Required tasks:
**a.** Reproduce the passage of the smoking-ban article from "Smoking kills about" up to and including "and suicide combined.".
**b.** Answer these questions using the smoking-ban article:
(i) On what date did the Waterloo region's extensive smoking ban take effect?
(ii) Before the new packaging, what percentage of smokers cited health warnings as a motivation to quit?
(iii) About how many Canadians are regular smokers?

-- start Source text --

The study found that 36 per cent of people who quit smoking cited bylaws as a prime motivation. And smokers who tried to quit were three times more successful when there was a ban in place, and found it far easier to remain abstinent, researchers found.
"There's no question these regulations provide a powerful incentive to quit," David Hammond, a researcher in the psychology department of the University of Waterloo, said in an interview.
"The stronger and the more extensive the ban, the more bang you get for your buck in terms of public-health benefits."
Mr. Hammond, a doctoral candidate, said the bans on smoking in the workplace, and in bars and restaurants in particular, have an impact because they "de-normalize" smoking.
He said leaving the table at a bar or restaurant to go outside and smoke is an inconvenience, especially in bad weather, and "smokers don't look cool doing this, they look like losers."
The research was conducted in the Waterloo region of Southern Ontario, where an extensive smoking ban took effect on Jan. 1, 2000. Smoking was banned in all bars, restaurants, nightclubs and recreational facilities. The bylaw, one of the most comprehensive in the country, is also strictly enforced by public-health officials.
Toronto's bylaw, which took effect yesterday, bans smoking in bars, taverns and restaurants, but allows them to have a separately ventilated smoking room. About 6,500 businesses are affected by the new regulations.
The former smokers cited five principal reasons for quitting: personal health, concern for the health of others, the cost of smoking, smoking bans or bylaws, and warning labels on cigarettes. (The graphic labels that appear on Canadian cigarettes became mandatory in December 2000.)
Virtually everyone cited health as the principal reason for quitting. But, as bylaws became more extensive and warnings became more explicit, they became far bigger motivators, according to the research.
Prior to the strict bylaw, Waterloo had a partial ban on smoking, one that required establishments to be 50-per-cent smoke-free. The laxer rules were cited as a factor for 22 per cent of smokers who quit, but that jumped to 40 per cent in 2001.
Similarly, prior to new packaging, 23 per cent of smokers cited health warnings as a motivation to quit; that jumped to 44 per cent when the graphic packages were introduced.
About 5.1 million Canadians are regular smokers -- roughly 20 per cent of the population aged 15 and older, according to the Canadian Tobacco Use Monitoring Survey.
About 48 per cent of Canadians support a total ban on smoking in restaurants and bars, according to polling conducted for Health Canada.
Smoking kills about 45,000 Canadians annually, and costs the economy an estimated $24-billion.
There are about 1.15 billion smokers worldwide, one-third of the planet's adult population. Globally, more than 10,000 people a day die from smoking, more than those who die from AIDS, tuberculosis, motor-vehicle collisions, murder and suicide combined.

-- end Source text --
-- start Provided material --

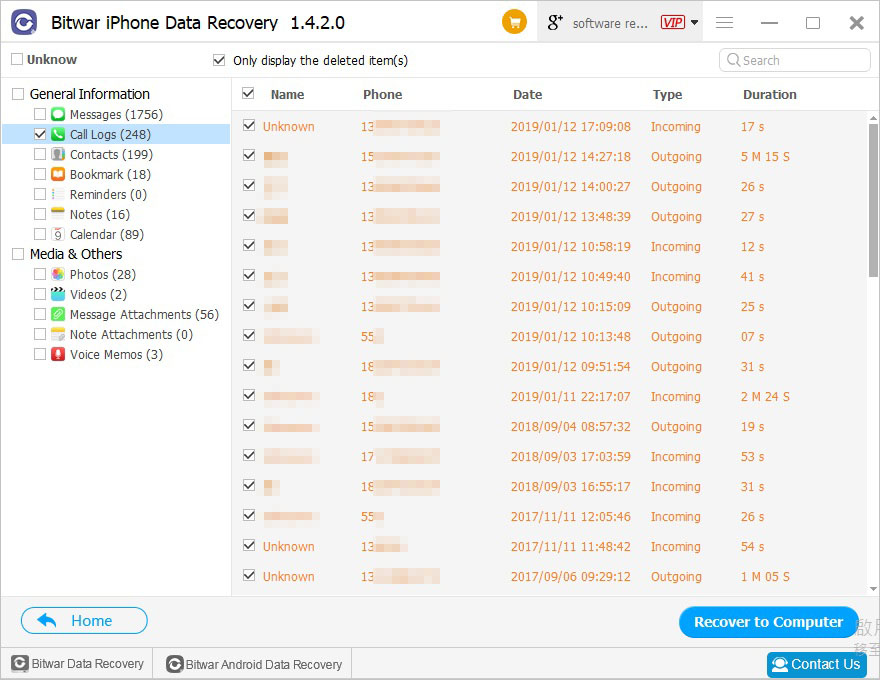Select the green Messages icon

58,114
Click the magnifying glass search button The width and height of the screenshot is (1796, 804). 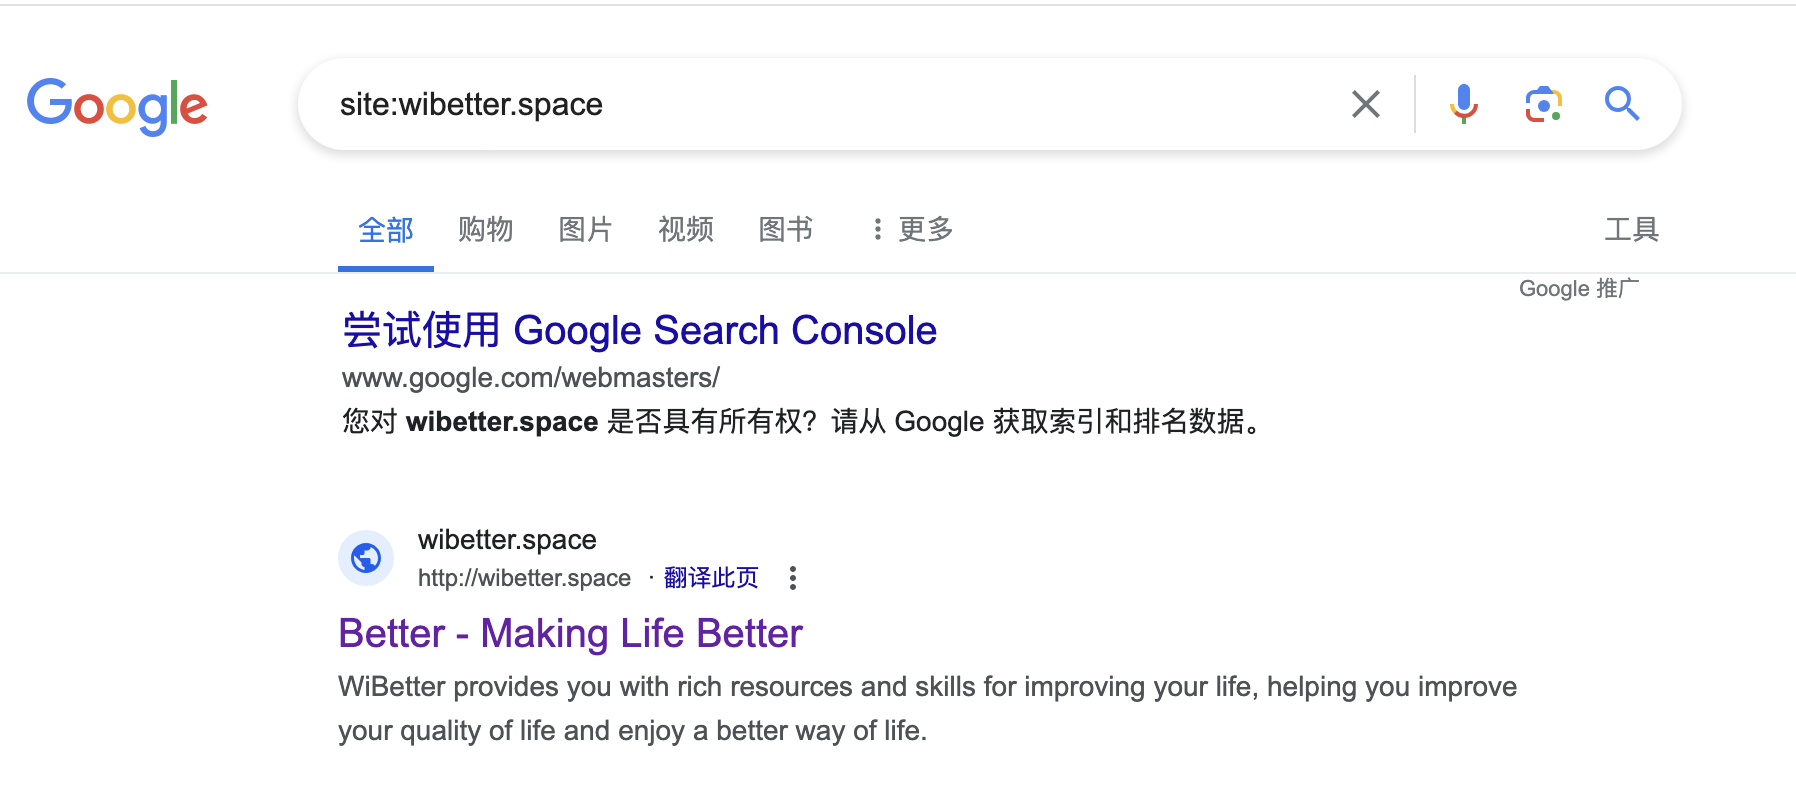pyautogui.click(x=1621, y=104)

-- end Provided material --

Outputs for the tasks:
**a.**
Smoking kills about 45,000 Canadians annually, and costs the economy an estimated $24-billion.
There are about 1.15 billion smokers worldwide, one-third of the planet's adult population. Globally, more than 10,000 people a day die from smoking, more than those who die from AIDS, tuberculosis, motor-vehicle collisions, murder and suicide combined.

**b.**
(i) Jan. 1, 2000
(ii) 23 per cent
(iii) About 5.1 million